Maigrel’un des marchés en ligne les plus populaires (et à certains égards controversés) ces dernières années, s’est retrouvé au centre d’unenquête officielle menée par la Commission européenne pour violations présumées de DSA (Loi sur les services numériques), la loi européenne régissant les services numériques sur le marché unique. Selon les résultats préliminaires répartis par Bruxelles, la plate-forme chinoise, connue pour le vaste assortiment de produits à faible coût, ne serait pas en mesure d’évaluer et de gérer adéquatement les risques liés à Diffusion d’articles illégaux ou potentiellement dangereux vendus sur leur marché. Un problème qui, s’il est confirmé, pourrait entraîner de lourdes sanctions économiques et un renforcement de la supervision de l’UE.
Les violations présumées de Temu
Les résultats d’un test de magasinage mystère – une technique d’investigation qui prévoit l’achat anonyme de produits pour vérifier la qualité et la sécurité – ont mis en évidence les problèmes critiques dans l’offre de la plate-forme. Les premières données qui ont émergé au cours de l’enquête menée par la Commission européenne montrent une forte probabilité que les consommateurs européens rencontrent Produits non conformes aux réglementations de l’UE: Les jouets, les petits appareils électroniques et autres articles qui peuvent être achetés sur TEMU peuvent être contrefaits, pas sûrs ou en aucun cas non conformes aux normes de l’UE.
L’enquête avait été officiellement ouverte 31 octobre 2024après une surveillance en profondeur coordonnée avec les autorités douanières, les organismes de surveillance du marché et les coordinateurs des services numériques des États membres. L’enquête actuelle représente l’une des premières applications pratiques du nouveau système réglementaire de DSAQue Impose une norme stricte en termes de transparence, de sécurité et de responsabilité aux grandes plateformes numériques opérant dans l’Union européenne.
La question clé concerne le Évaluation des risques menée par Temu lui-même en octobre 2024considéré par Bruxelles Trop fade et basé sur les données du secteur génériqueplutôt que sur des informations concrètes liées à propre opération interne.
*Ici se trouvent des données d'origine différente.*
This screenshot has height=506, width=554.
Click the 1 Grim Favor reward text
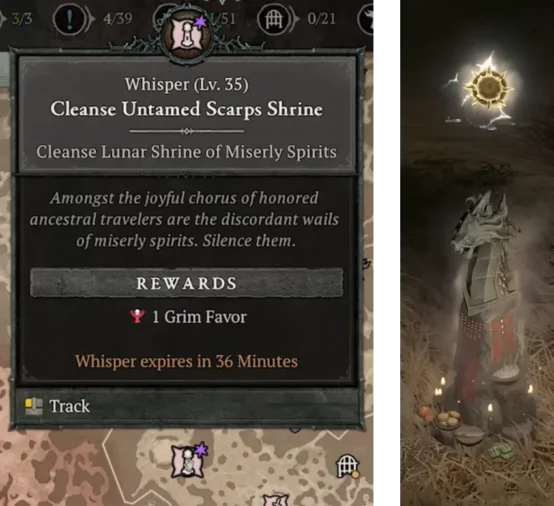pyautogui.click(x=199, y=317)
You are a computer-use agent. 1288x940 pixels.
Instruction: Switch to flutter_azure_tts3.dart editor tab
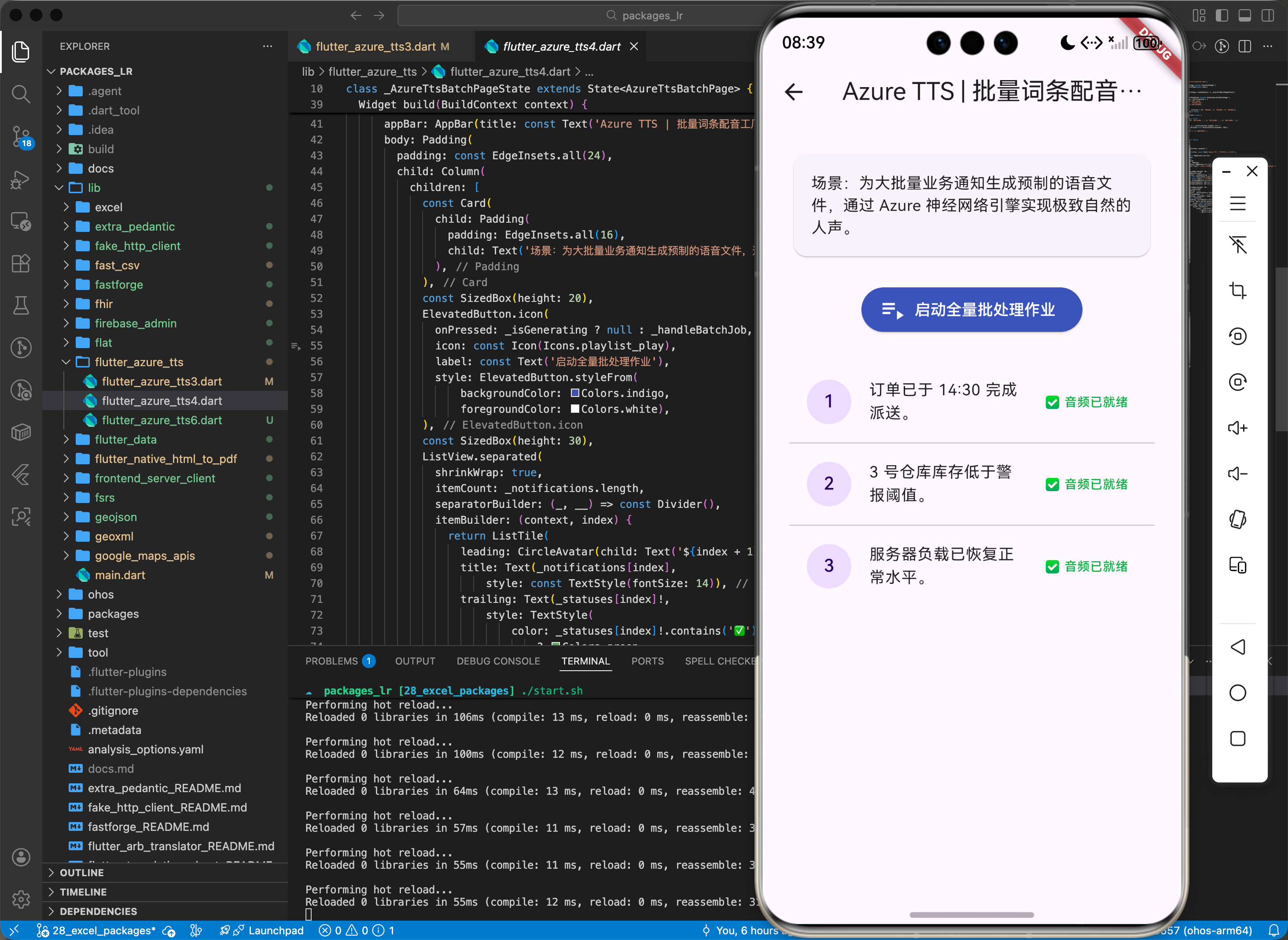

Selon la Commission, cette superficialité de l’évaluation a conduit à des mesures d’atténuation inefficaces, qui n’ont pas pu endiguer la propagation des marchandises dangereuses ou non compliquées. Le problème devient particulièrement grave dans un contexte dans lequel le commerce électronique crie et l’impact de toute irrégularité pourrait se propager rapidement à l’échelle continentale.
Mais l’enquête ne s’arrête pas à la qualité des produits. Les enquêteurs évaluent même si vous craignez que vous utilisez sombreAutrement dit, une interface utilisateur délibérément trompeuse qui pousse l’utilisateur à faire des choix contre son propre intérêt, comment prendre plus de temps sur la plate-forme ou acheter des produits sans conscience complète. Le fonctionnement du Algorithmes de recommandationAutrement dit, les systèmes automatisés qui décident quels produits montrer à chaque utilisateur et lesquels devraient fonctionner en fonction des principes de transparence.
Henné VirkkunenVice exécutif – président pour la souveraineté technologique, la sécurité et la démocratie de l’UE, a commenté l’histoire en ces termes:
Nous achetons en ligne parce que nous espérons que les produits vendus sur notre marché unique sont sûrs et respectent nos règles. Selon notre avis préliminaire, TEMU est loin d’évaluer les risques pour ses utilisateurs conformément aux normes requises par la loi sur les services numériques. La sécurité des consommateurs en ligne n’est pas négociable dans l’UE: nos lois, y compris la loi sur les services numériques, sont la base d’une meilleure protection en ligne et d’un marché numérique plus sûr et plus équitable pour tous les Européens.
Les conséquences possibles pour TEMU: le maxi amende
La Commission européenne évalue si Temu a brisé leArticle 34 de la DSAqui concerne l’obligation de gérer les risques systémiques dérivant des activités de la plate-forme. Si l’enquête se retrouvait avec l’inconvénient de TEMU, les conséquences pour le géant chinois pourraient être très lourdes, car elles pourraient se traduire en pénalités jusqu’à 6% du chiffre d’affaires annuel mondial de la Société et l’obligation de mettre en œuvre des mesures correctives contraignantes. Comme indiqué dans la note officielle sur le site Web de la Commission européenne, en outre ««Une décision de non-compliance peut également activer une période de surveillance renforcée pour garantir le respect des mesures que le fournisseur a l’intention d’adopter pour remédier à la violation».
En attendant, la plate-forme a déclaré, par le biais de son propre porte-parole, qu’il voulait continuer « coopérer pleinement avec la commission». Comme l’exige la procédure, Temu aura désormais la possibilité de consulter les documents d’enquête, de présenter sa propre défense écrite et de proposer des contre-mesures.